Exercise => Nothing outside the range below should be printed. Output exactly the lines from the line with "Show Home standings" to the line with "Task: Open the rank #11,813 link", both included.

Data =>
▬▬▬
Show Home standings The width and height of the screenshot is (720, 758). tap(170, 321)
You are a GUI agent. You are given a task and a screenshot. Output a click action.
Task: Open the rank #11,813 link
▬▬▬
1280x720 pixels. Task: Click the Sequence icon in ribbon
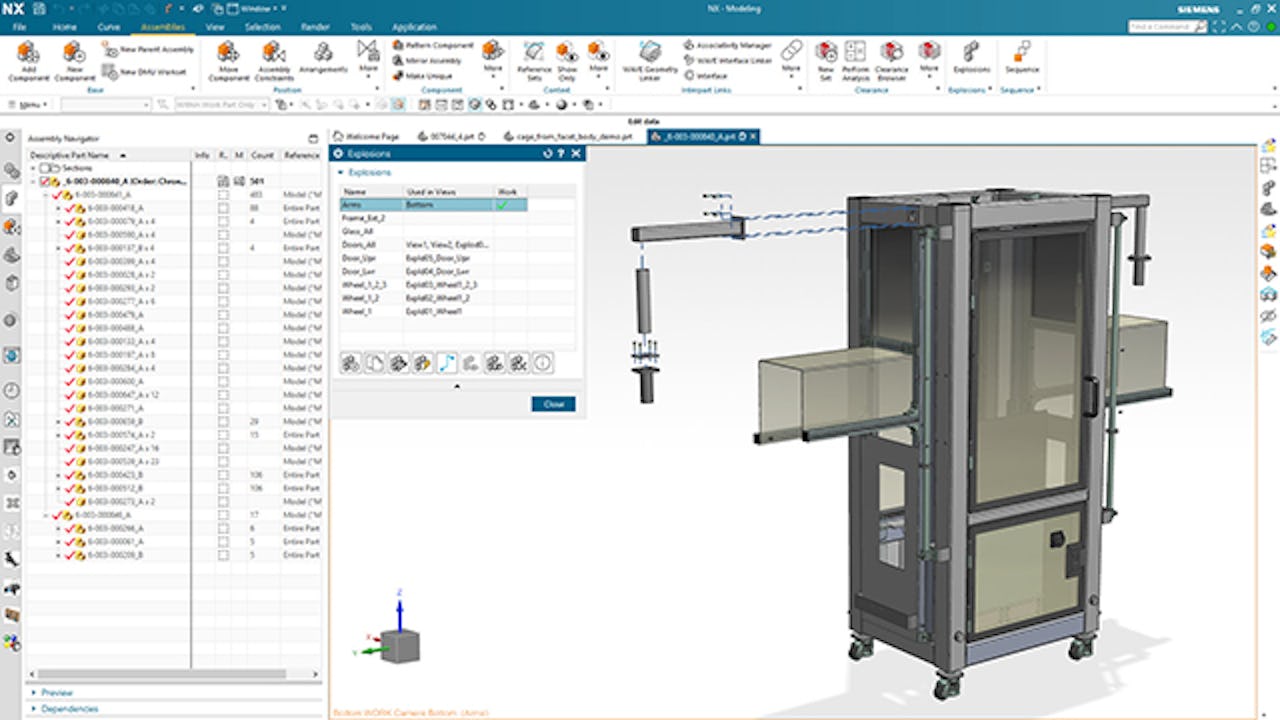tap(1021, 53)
▬▬▬
Response =>
Show Home standings The width and height of the screenshot is (720, 758). tap(170, 321)
You are a GUI agent. You are given a task and a screenshot. Output a click action.
Task: Open the rank #11,813 link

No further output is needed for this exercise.